Потихоньку выйдя на площадь и обогнув базилику, Уна заприметила мужчину, который за что-то расплачивался у одного из пластмассовых столиков. Когда он встал, она подошла и почти с отвращением схватила его за рукав.

— Хотите погадаю, сэр? — спросила она голосом Сибиллины. И ненадолго почувствовала замешательство. Несколько мужчин смотрели на нее с разной степенью интереса, кое-кто — владелец кабака, на котором висел экран, — изучал ее ноги, оценивая их стройность под коричневым платьем. Но он исчез вместе со своими банкнотами, и ей стало полегче. В конце концов, привлекательность Сибиллины шла только на пользу делу — какой иначе прок был от всего этого грима?

Однако машинист, которого она подцепила, не обращал на нее почти никакого внимания.
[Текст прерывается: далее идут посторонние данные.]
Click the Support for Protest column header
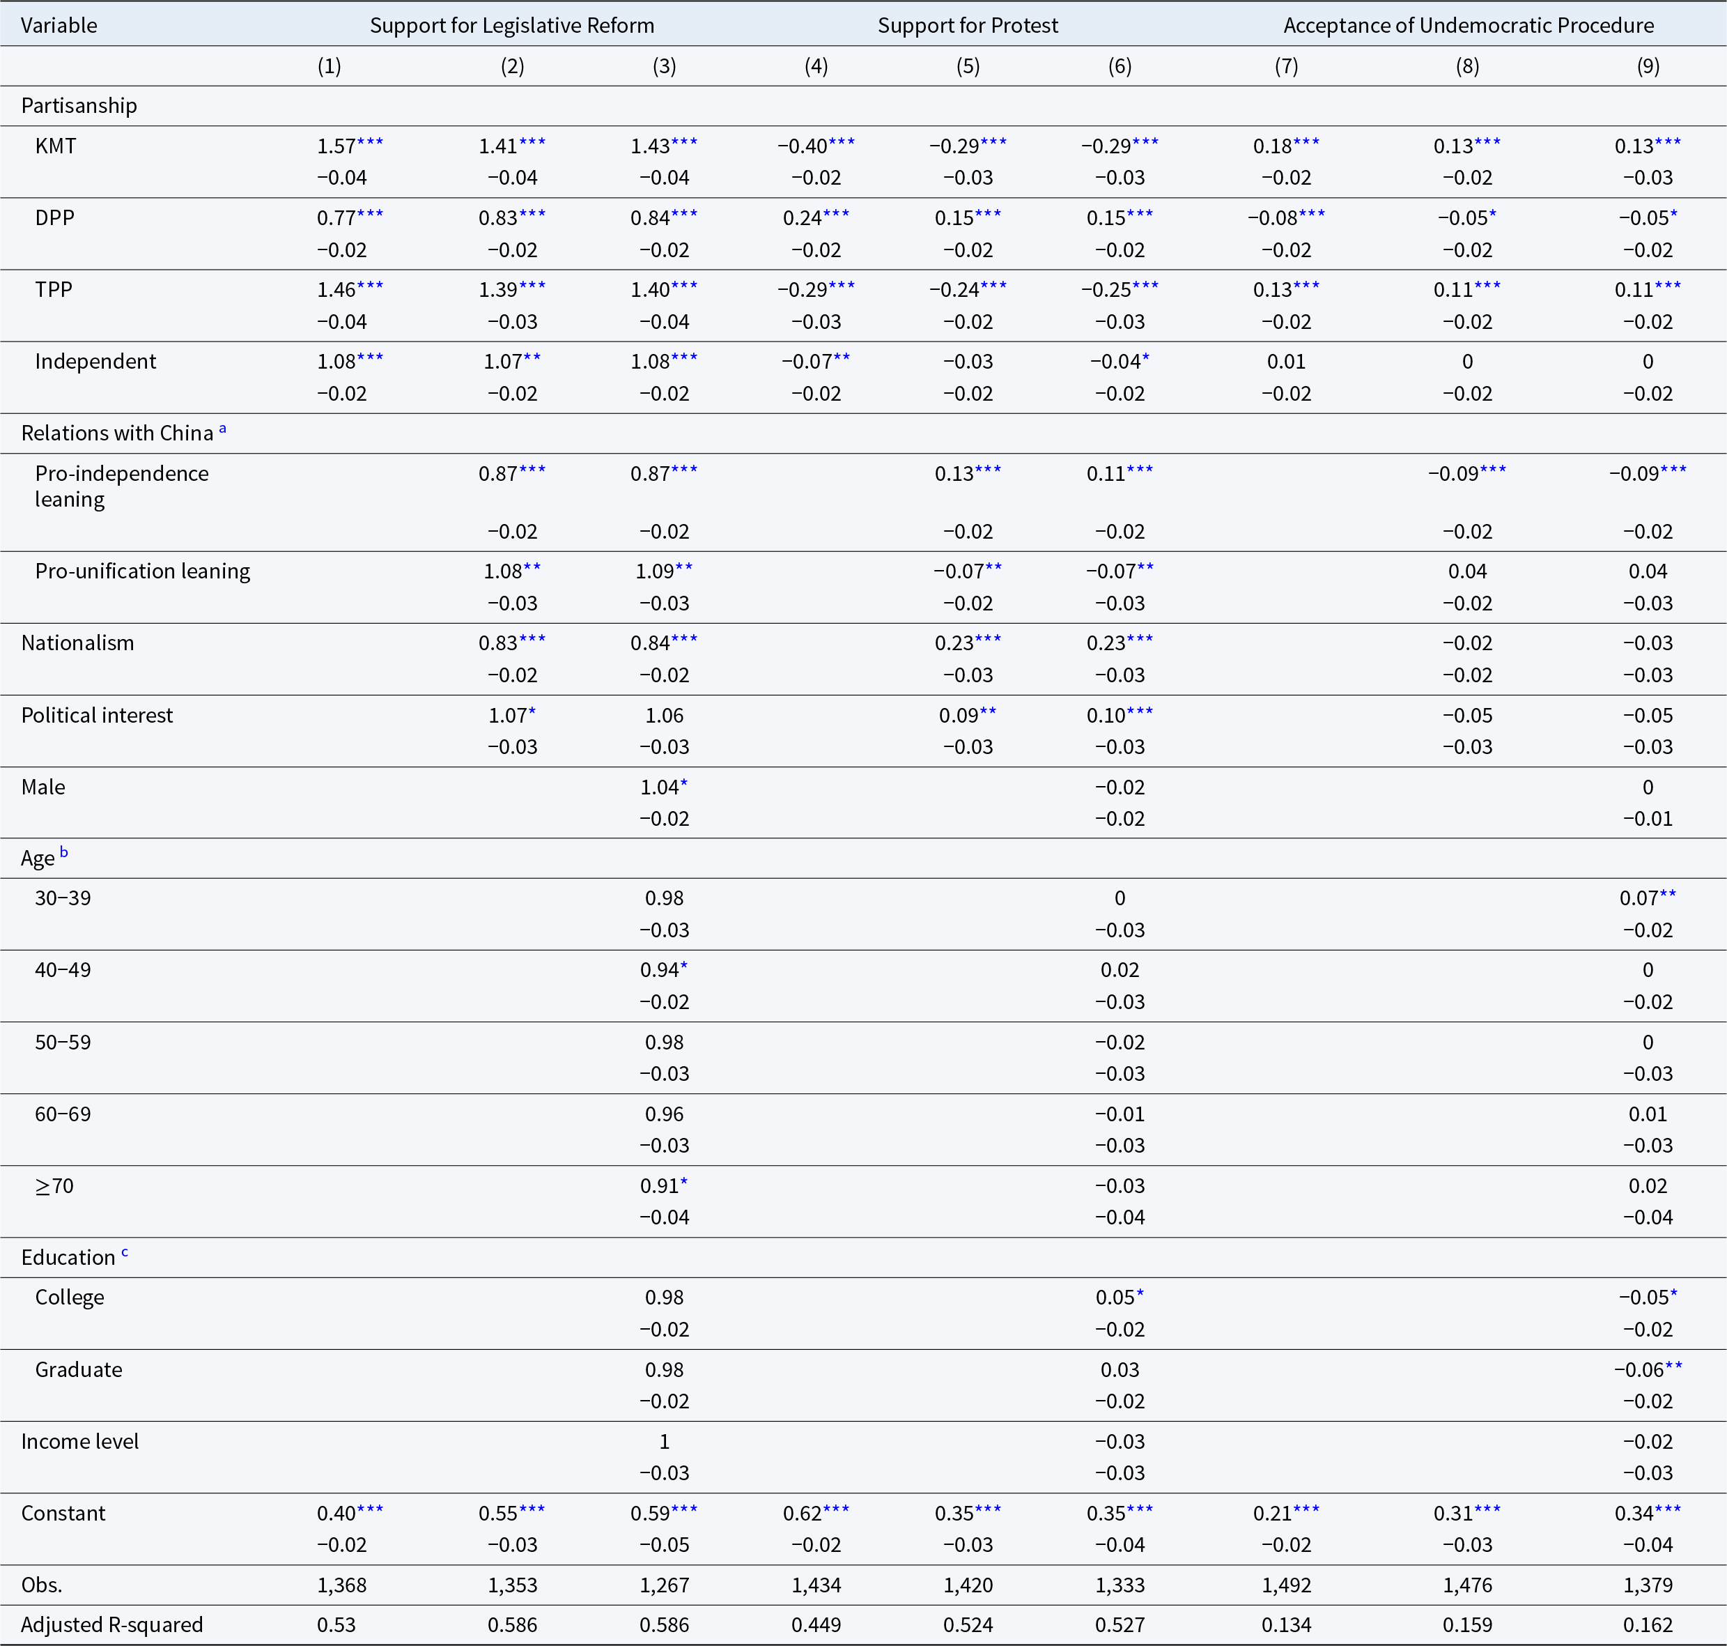The image size is (1727, 1646). (967, 25)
— Убирайся — грубо сказал он, отдергивая руку, как она и ожидала.

Отступив немного, Уна произнесла как бы невзначай:

— Возможно, я могла бы сказать, действительно ли Момус собирается выставить тебя. И что имела в виду Дора, когда говорила так о Сицилии.

И, повернувшись, пошла прочь, изображая улыбку, уверенная, что мужчина последует за ней.

Когда они дошли до ступеней базилики, Уна попросила у него три сестерция. Усевшись рядом с клиентом, она завела обычное:

— Дора устала жить в Лугдунуме, но это не значит, что она устала от тебя.

Через четверть часа Уна сказала, что больше не сможет ничего увидеть, если не получит еще денег. Она знала, что мужчина откажется, но это было ей только на руку — отделаться от него и перейти к кому-нибудь другому. Сложив бумажки в тоненькую пачку, она подумала: «Попробую провернуть это еще четыре-пять раз».

Раз или два она ошиблась и проработала попусту несколько минут с людьми, которые слушали ее вполуха и уходили не расплатившись, но скоро у нее было уже шесть сестерциев, а потом двенадцать, и она слишком расслабилась, чувствуя подступающую скуку. Продолжая плавно и вполголоса говорить, она не могла оторваться от ярко светящегося дальновизора на желтом кабаке. Фильм уже кончился, и на экране замелькали числа экономических сводок, исчезавшие в мутной ряби помех. Уна не понимала, зачем их показывают, но иногда, между клиентами, пристально вглядывалась в них, словно одним усилием воли могла придать смысл этим цифрам.

Цифры вспыхнули и поблекли, экран ненадолго потемнел. Перестань грезить, сказала себе Уна, пора снова за работу.